» What is asked
Rewrite the lines from the one containing "This screenshot has height=435, width=883." through the one containing "Click the orange arrow icon in quoted post", inclusive, with "orange" replaced by "blue". Leave everything else unchanged, and return only those lines.

» Given data
......
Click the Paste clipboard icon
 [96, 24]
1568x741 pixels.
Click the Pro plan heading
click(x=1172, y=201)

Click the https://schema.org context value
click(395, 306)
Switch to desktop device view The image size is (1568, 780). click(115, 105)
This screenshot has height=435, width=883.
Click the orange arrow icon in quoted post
......
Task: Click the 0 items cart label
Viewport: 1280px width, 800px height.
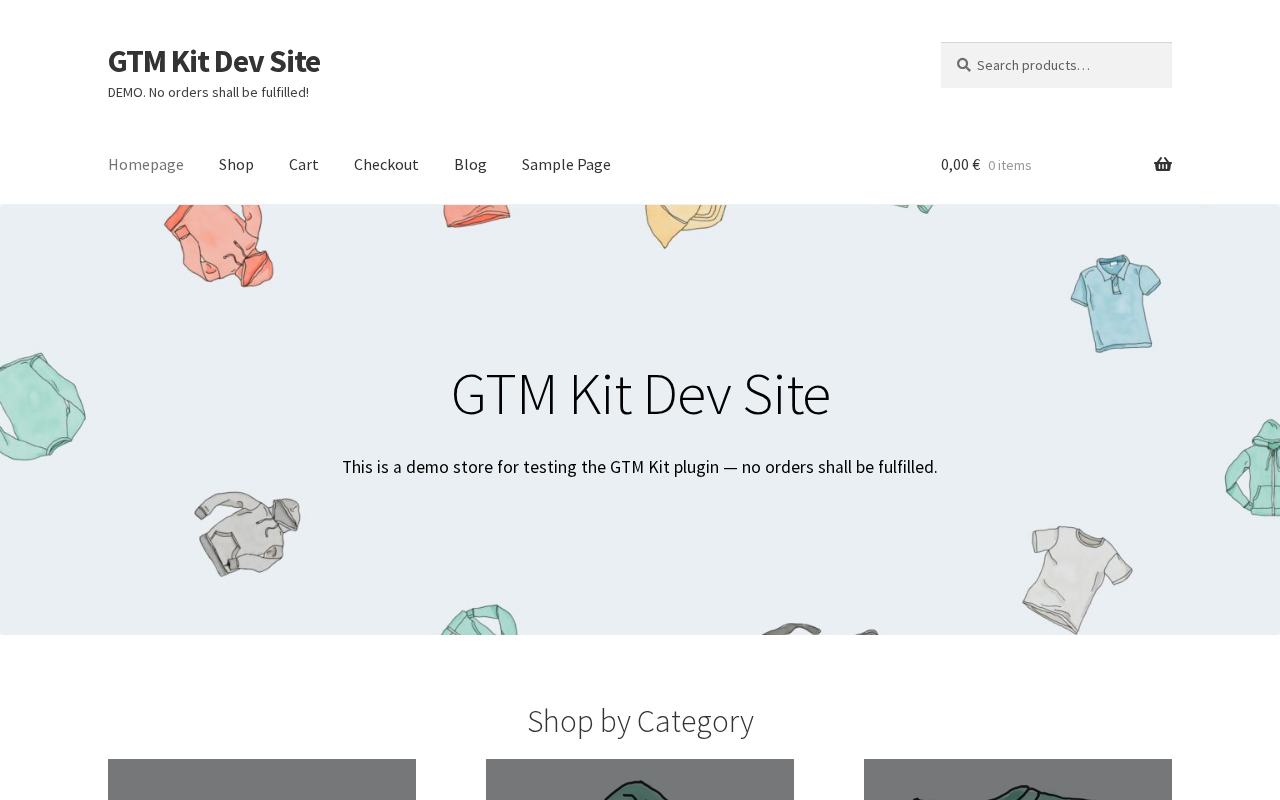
......
» Result
This screenshot has height=435, width=883.
Click the blue arrow icon in quoted post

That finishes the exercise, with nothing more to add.